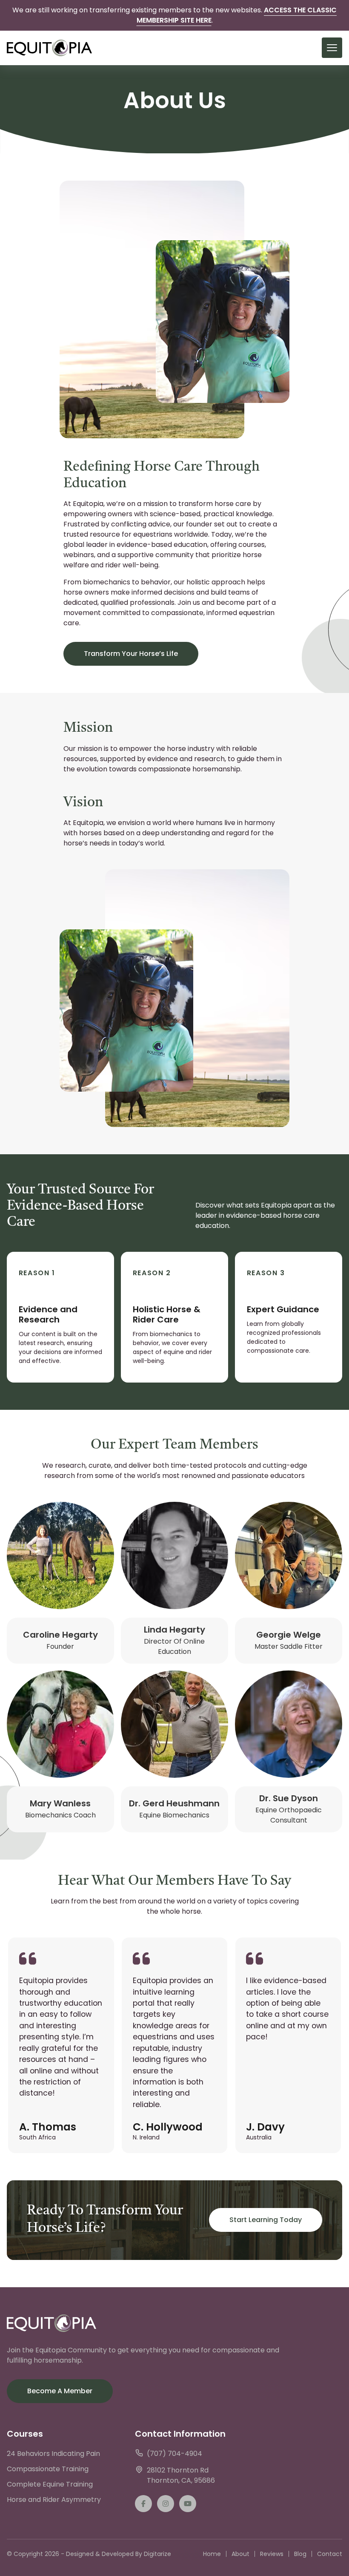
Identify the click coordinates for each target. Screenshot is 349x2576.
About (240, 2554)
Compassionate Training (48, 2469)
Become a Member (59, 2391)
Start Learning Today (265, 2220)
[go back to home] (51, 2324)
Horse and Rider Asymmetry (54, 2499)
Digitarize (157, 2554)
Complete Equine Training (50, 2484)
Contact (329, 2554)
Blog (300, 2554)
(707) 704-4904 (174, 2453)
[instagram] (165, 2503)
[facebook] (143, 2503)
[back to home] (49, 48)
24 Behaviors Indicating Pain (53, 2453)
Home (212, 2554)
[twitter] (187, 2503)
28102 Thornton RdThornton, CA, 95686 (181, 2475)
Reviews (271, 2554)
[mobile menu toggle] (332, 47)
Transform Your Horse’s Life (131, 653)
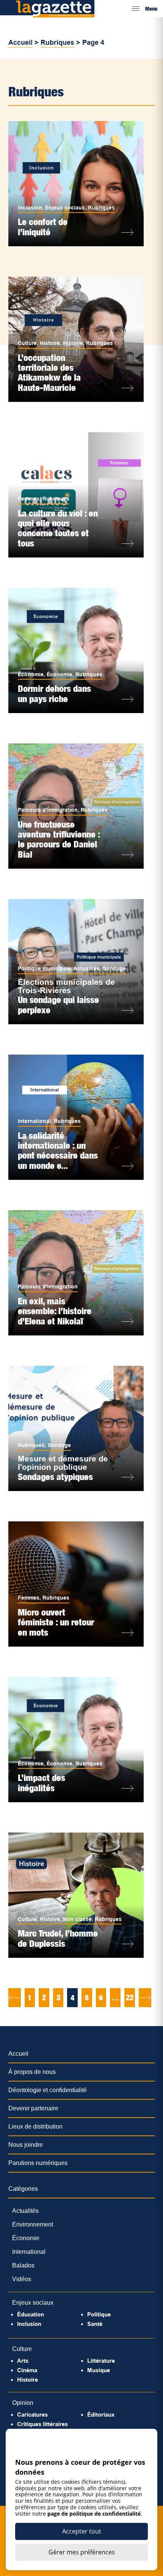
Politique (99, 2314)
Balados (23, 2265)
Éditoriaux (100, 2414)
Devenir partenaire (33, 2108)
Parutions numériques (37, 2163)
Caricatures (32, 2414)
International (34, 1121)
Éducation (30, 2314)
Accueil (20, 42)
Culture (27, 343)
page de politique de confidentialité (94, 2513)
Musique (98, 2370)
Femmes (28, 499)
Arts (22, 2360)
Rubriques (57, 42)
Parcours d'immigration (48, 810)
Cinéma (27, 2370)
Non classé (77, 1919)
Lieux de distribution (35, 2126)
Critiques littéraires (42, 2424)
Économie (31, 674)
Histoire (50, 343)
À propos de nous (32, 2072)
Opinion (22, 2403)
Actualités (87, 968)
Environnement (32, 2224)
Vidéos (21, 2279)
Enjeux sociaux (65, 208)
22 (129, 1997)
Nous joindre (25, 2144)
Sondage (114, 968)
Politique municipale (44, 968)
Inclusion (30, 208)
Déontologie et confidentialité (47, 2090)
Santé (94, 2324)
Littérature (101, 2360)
- - -
WHAT TO WORK ON — Among the entries, how many lines hold the word "Horse"? Please answer with only that number.

WORKED SOLUTION — 2